Das ergibt sich bereits unmissverständlich aus dem Regelungswortlaut, der das Abzugsverbot vorbehaltlos mit dem Unterhalten einer Segeljacht verknüpft. Der Senat hat diesen Wortlaut zwar in seinem Urteil vom 30. Juli 1980 I R 111/77 (BFHE 131, 469, BStBl II 1981, 58) einschränkend ausgelegt und entschieden, dass Aufwendungen eines Unternehmens für Sozialeinrichtungen (dort: ein Angelteich) nach Sinn und Zweck der Regelung nicht unter das Abzugsverbot fallen. Der IV. Senat des BFH hat sich einem solchen einschränkenden Verständnis der Sache nach angeschlossen, indem er nicht auf die "Art des Wasserfahrzeugs" abstellt, sondern auf dessen "konkrete Bestimmung" (Urteil in BFHE 195, 323, BStBl II 2001, 575); im dort zu beurteilenden Streitfall ging es um die Nutzung eines Motorboots für die Fahrten zwischen Wohnung und Arbeitsstätte. Auch unter Berücksichtigung dieser Einschränkungen bleibt es unter den im Streitfall zu beurteilenden Gegebenheiten jedoch bei dem Abzugsausschluss. Diese Gegebenheiten sind mit den geschilderten Sachverhalten von vornherein nicht vergleichbar.

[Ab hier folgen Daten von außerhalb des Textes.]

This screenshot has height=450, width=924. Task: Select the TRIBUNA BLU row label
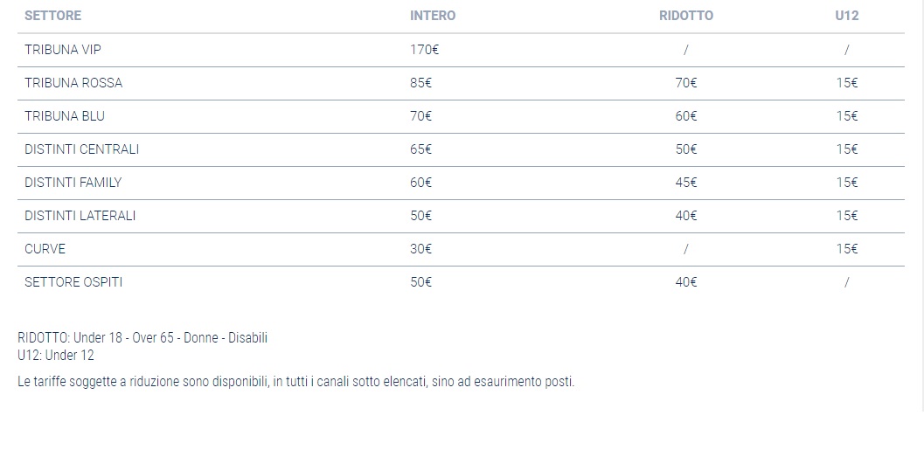65,116
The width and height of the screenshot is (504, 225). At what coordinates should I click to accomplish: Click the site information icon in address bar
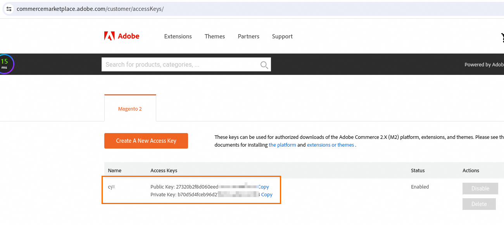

Denn eine Jacht, die von Betriebsangehörigen und deren Familien und Freunden genutzt wird, und ihren Liegeplatz weit entfernt von den Geschäftsräumen der Klägerin in einem Mittelmeerhafen hat, stellt keine Sozialeinrichtung in diesem Sinne dar (zweifelnd schon Senatsurteil in BFHE 182, 123). Zudem liegt eine Sozialstation nur vor, wenn die Einrichtung ausschließlich von Betriebsangehörigen genutzt wird. Dies ist hier nicht der Fall. Nach den Feststellungen des FG hat G die Jacht bis einschließlich 1988 jährlich zwischen zwei und drei Wochen genutzt. Auch in der Zeit danach stand sie G grundsätzlich zur Nutzung zur Verfügung und wurde jedenfalls auch in seinem Interesse (vor-)gehalten. Es bleibt deswegen dabei, dass das Unterhalten der Segeljacht eine private (Mit-)Veranlassung indiziert; die typisierten Voraussetzungen für den Abzugsausschluss sind erfüllt.
4. Das FG ist von anderen Grundsätzen ausgegangen. Seine Urteile sind daher aufzuheben; die Klagen sind abzuweisen. Das FA ist in seinen Bescheiden in Übereinstimmung mit dem Senatsurteil in BFHE 182, 123 von vGA ausgegangen und hat u.a. die Kosten für eine angemessene Chartergebühr für Zeiten der Nutzung der Segeljacht durch die Arbeitnehmer saldiert. Die Annahme von nicht abziehbaren Betriebsausgaben nach § 4 Abs. 5 Satz 1 Nr. 4 EStG führt zu keinem für die Klägerin günstigeren Ergebnis. Nach dieser Vorschrift entfallen zwar die vom FA vorgenommenen Gewinnzuschläge. Andererseits ist hiernach eine Verrechnung mit fiktiven Ausgaben für die Anmietung einer fremden Segeljacht nicht vorgesehen. Auch die Annahme anderer Ausschüttungen i.S. des § 27 Abs. 1 KStG und die Herstellung der Ausschüttungsbelastung scheidet aus. Die Vorgehensweise des FA wirkt sich deswegen per Saldo zugunsten der Klägerin aus und der Senat ist aus verfahrensrechtlichen Gründen des sog. Verböserungsverbots daran gehindert, in weiter gehendem Maße zu Lasten der Klägerin zu entscheiden.